Standard Ruby-gem install procedure is suffice

% gem install pandoc_refeq_mathml

which should also install the dependant Nokogiri gem.

Alternatively, it is possible to download the library file lib/pandoc_refeq_mathml.rb somewhere in your local directory, set the environmental variable RUBYLIB to also point to the directory for the library, and execute

% ruby bin/pandoc_refeq_mathml

where ruby is optional. Note that Nokogiri gem must be available in your RUBY library path.

In the developer’s environment diff-lcs gem is also required.

This tool requires Ruby Version 2.0 or above.

Developer’s note

The source code is maintained also in Github with no intuitive interface for annotations.

Tests

The Ruby codes under the directory test/ are the test scripts. You can run them from the top directory as ruby test/test_****.rb or simply run make test or rake test.

Known bugs and ToDo items

  • pandoc-generated HTMLs do not contain Table/Figure numbers in their <caption>, even though each anchored text refers to the corresponding number, such as, see Table “2”, where “2” is the anchor.

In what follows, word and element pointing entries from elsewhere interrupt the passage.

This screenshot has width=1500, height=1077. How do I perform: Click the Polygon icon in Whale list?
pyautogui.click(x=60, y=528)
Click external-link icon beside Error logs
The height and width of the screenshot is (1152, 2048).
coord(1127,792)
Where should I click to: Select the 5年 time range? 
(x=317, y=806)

  • In fact, pandoc-generated HTMLs do not generate <figure> tags, let alone <figurecaption> for the LaTeX figure environments that contain more than one figure (with \includegraphics)…

Author

Masa Sakano < info a_t wisebabel dot com >

Versions

The versions of this package follow Semantic Versioning (2.0.0) semver.org/

License

MIT

Warranty

No warranty.